RASR: Risk-Averse Soft-Robust MDPs with EVaR and Entropic Risk
Jia Lin Hau, Marek Petrik, Mohammad Ghavamzadeh, Reazul Russel
TL;DR
The paper addresses the challenge of risk-averse decision-making in MDPs under both epistemic (model) and aleatory (random dynamics) uncertainty. It introduces RASR, a framework combining risk-averse objectives with soft-robustness and analyzes two risk measures, ERM and EVaR. The authors derive a novel dynamic-programming formulation for RASR-ERM with time-varying risk and prove the existence of deterministic time-dependent optimal policies, plus a reduction to the mean-posterior model under certain conditions. For EVaR, they show how to reduce to multiple ERM problems and provide a grid-search algorithm with performance guarantees.

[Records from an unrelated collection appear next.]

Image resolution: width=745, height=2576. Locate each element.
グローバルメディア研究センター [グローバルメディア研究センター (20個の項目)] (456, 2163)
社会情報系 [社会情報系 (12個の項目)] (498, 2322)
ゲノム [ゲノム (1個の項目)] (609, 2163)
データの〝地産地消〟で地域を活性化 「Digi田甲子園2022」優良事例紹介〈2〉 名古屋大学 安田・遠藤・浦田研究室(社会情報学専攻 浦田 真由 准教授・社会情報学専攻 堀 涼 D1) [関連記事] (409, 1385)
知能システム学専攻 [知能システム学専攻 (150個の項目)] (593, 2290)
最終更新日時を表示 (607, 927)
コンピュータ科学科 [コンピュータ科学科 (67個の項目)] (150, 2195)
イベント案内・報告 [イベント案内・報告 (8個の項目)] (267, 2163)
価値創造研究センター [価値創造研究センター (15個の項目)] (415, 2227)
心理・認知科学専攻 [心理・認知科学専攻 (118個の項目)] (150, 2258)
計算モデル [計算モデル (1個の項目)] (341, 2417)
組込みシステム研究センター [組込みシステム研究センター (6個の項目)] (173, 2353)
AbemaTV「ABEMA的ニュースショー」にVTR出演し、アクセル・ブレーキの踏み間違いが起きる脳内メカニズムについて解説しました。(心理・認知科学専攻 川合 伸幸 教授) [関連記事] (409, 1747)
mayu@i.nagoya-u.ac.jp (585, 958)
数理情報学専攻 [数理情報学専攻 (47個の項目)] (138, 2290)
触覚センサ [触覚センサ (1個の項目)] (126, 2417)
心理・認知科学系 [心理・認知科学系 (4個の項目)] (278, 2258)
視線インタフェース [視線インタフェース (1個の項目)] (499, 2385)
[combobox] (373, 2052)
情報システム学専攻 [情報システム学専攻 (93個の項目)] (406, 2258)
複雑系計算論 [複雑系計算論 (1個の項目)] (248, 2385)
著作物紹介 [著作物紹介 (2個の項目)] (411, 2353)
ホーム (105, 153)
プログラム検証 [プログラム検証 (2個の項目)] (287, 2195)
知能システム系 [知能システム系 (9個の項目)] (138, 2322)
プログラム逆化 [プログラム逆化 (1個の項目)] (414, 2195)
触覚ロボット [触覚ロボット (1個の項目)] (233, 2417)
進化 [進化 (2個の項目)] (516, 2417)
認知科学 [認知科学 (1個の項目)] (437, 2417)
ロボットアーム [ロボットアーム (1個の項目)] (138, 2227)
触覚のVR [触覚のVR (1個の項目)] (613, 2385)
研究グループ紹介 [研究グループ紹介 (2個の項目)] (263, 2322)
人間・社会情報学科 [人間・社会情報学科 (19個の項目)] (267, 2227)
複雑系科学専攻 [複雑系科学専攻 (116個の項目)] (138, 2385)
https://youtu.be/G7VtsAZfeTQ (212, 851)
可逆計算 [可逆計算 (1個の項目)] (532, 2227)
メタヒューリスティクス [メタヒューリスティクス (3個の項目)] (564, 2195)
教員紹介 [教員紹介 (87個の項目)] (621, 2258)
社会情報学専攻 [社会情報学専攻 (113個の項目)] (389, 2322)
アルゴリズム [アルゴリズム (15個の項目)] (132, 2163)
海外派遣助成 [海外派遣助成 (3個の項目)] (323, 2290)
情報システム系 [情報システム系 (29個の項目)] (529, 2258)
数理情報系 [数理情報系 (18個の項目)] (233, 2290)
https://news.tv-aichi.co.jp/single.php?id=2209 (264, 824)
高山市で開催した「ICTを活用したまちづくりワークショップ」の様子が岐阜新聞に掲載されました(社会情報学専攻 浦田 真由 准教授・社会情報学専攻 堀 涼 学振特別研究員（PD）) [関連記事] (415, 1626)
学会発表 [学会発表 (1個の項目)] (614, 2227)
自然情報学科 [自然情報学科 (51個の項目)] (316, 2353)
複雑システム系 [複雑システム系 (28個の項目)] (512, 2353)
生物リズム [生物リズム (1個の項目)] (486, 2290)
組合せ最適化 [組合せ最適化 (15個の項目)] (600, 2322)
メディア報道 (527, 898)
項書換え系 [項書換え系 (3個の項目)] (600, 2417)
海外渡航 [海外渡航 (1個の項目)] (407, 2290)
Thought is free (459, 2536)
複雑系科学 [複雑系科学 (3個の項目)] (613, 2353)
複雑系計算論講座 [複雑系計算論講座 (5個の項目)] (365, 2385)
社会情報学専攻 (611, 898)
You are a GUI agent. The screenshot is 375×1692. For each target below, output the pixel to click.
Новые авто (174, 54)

Empirical results across multiple domains demonstrate that RASR-EVaR yields strong risk mitigation compared to baselines and maintains computational practicality, highlighting the framework’s potential for safer, more reliable RL in real-world settings.
Abstract
Prior work on safe Reinforcement Learning (RL) has studied risk-aversion to randomness in dynamics (aleatory) and to model uncertainty (epistemic) in isolation. We propose and analyze a new framework to jointly model the risk associated with epistemic and aleatory uncertainties in finite-horizon and discounted infinite-horizon MDPs. We call this framework that combines Risk-Averse and Soft-Robust methods RASR. We show that when the risk-aversion is defined using either EVaR or the entropic risk, the optimal policy in RASR can be computed efficiently using a new dynamic program formulation with a time-dependent risk level. As a result, the optimal risk-averse policies are deterministic but time-dependent, even in the infinite-horizon discounted setting. We also show that particular RASR objectives reduce to risk-averse RL with mean posterior transition probabilities. Our empirical results show that our new algorithms consistently mitigate uncertainty as measured by EVaR and other standard risk measures.